DCブランドブームを支えた大物デザイナーたちの意外な関係性
「BIGI」メンズラインの成功を受け、1975年、菊池氏は株式会社MEN’S BIGIを設立。1978年にはメンズブランドとして日本人初となるパリ進出を果たす。そしていよいよ、日本は原宿を中心とするDCブランドブームに突入する。そのDCブランドの代表格として「MEN’S BIGI」、また「コム・デ・ギャルソン」や「ヨウジヤマモト」が挙げられる。
80年代の原宿の人々のファッション。DCブランドブームにより、みなが個性を重視しはじめた
出典:Office J1.com
「『洋服』という画一化された概念を壊す若手デザイナーたちによるブランドが、個性を求め始めた消費者の心に刺さっていました。『DCブランド』とくくられても、実際は服へのアプローチもテイストも全く違うから、それぞれ別々のものという印象でしたけど。ただ、そうテレビや雑誌がひとまとめにして表現してくれたおかげで産業全体が勢いがついたことは確かでしたし、当時もネガティブに捉えてはいませんでしたよ」
ちなみに、ブームを支えた「コム・デ・ギャルソン」の川久保玲氏、「ヨウジヤマモト」の山本耀司氏との交流はあったのだろうか。
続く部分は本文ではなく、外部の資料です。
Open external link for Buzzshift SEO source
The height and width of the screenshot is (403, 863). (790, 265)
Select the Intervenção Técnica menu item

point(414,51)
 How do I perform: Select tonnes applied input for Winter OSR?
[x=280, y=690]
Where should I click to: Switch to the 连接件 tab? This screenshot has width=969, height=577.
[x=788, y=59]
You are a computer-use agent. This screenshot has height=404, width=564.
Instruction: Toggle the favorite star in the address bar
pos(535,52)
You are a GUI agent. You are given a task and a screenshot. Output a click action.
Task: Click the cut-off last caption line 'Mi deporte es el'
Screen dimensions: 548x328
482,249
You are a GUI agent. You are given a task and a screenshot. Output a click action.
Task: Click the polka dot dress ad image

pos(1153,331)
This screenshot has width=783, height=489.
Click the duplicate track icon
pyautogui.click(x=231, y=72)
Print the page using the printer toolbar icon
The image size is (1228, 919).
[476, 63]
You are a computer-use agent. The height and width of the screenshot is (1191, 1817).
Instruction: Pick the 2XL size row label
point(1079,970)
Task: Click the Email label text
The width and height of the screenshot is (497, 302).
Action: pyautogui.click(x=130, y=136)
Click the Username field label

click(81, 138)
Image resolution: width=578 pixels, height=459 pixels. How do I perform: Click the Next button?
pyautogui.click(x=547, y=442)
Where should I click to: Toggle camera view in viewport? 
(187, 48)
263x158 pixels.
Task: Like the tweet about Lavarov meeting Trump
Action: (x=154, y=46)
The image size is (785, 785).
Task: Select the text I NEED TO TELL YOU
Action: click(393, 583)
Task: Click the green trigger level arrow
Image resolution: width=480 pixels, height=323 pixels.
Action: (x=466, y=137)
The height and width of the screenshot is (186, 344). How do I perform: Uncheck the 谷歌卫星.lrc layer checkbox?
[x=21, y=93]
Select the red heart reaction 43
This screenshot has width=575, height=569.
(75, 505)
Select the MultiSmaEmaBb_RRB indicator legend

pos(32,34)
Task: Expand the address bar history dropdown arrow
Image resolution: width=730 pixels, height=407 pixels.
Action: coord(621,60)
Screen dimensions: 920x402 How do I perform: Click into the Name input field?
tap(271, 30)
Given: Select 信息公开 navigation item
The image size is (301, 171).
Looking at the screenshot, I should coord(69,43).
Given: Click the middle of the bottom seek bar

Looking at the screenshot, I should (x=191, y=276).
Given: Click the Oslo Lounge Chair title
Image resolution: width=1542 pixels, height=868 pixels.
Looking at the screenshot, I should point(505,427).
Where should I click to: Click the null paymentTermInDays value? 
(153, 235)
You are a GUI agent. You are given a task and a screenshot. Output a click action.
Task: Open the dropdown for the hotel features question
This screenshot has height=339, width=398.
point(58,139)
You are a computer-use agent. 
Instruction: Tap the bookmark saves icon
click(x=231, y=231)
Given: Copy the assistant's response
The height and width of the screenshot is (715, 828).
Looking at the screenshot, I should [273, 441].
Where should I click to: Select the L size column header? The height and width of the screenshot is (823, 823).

「日本に戻ってすぐの頃、モリハナエビルでショーをやったときは、まだ有名になる前の川久保玲さんや山本耀司くんが観に来てくれたことは憶えています。でも、面識こそあれど、ちゃんと話したことは当時から今まで1度もないですね。デザイナー同士って交流しないんですよ。みんな自分がやりたいことをやっているだけだから」
「MEN'S BIGI」1981年のコレクションを着用したカット。撮影:操上和美
意外なことに、同じ時代に原宿でDCブランドブームを支えていた大物デザイナーたちは、近くにいながら交わることなく活動し、今に至っているという。一方で菊池氏は、海外のあのデザイナーへの影響を確信していた。
「僕は70年代から素人をモデルにしてショーを行っていました。これは世界で誰もやっていないことだったのですが、DCブームの頃にゴルチェが僕のショーを観に来て、その後彼も素人をモデルにしてショーを行いました。本人は口が裂けても言わないでしょうけど、多分影響を与えたんじゃないかなと思っています」
時は80年代。いつの間にか原宿は、日本の中心となるファッションデザイナーがうごめき、世界のファッションシーンにまで影響を与える街になっていた。